§ How to complete this task:
Answer these from the article on Facebook hospital ratings:
(a) How many hospitals did the study examine?
(b) Which hospital issued the press release quoting the lead author?
(c) What share of the hospitals studied let users rate their facility from one to five stars?

§ Selected extract:
:::
Should social media be a part of your hospital readmission reduction program? A new study published in the Journal of General Internal Medicine correlates high Facebook hospital ratings with higher quality of care in the form of lower all-cause 30-day readmission rates.
The study looked at 679 hospitals that were performing either above or below the national average for all cause 30-day readmission rates, based on Hospital Compare data. Hospitals who had lower than average readmissions had a higher average Facebook rating, while hospitals with high readmissions rates had lower average Facebook ratings. In a press release from study site Massachusetts General Hospital, lead author McKinley Glover, MD, MHS, concluded that “Since user-generated social media feedback appears to be reflective of patient outcomes, hospitals and health care leaders should not underestimate social media’s value in developing quality improvement programs.”
What does this mean for your hospital readmission reduction program? First of all, if you don’t already have a Facebook presence, now may be the time to invest in one. In this study, low-readmission hospitals were more likely to have Facebook pages. And while enabling star ratings on a Facebook page is an optional feature, more than 80% of the hospitals studied offered users the ability to rate their facility on a scale of one to five stars.
Of course further study is needed to determine how Facebook and other social media outlets truly influence the in-hospital patient experience. “While we can’t say conclusively that social media ratings are fully representative of the actual quality of care, this research adds support to the idea that social media has quantitative value in assessing the areas of patient satisfaction – something we are hoping to study next – and other quality outcomes,” says Glover.
:::
§ Recorded information:
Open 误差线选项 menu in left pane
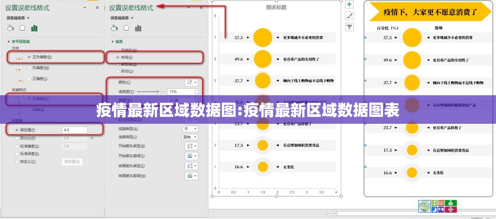 pyautogui.click(x=18, y=18)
:::
§ Expected answer:
(a) 679 hospitals
(b) Massachusetts General Hospital
(c) More than 80%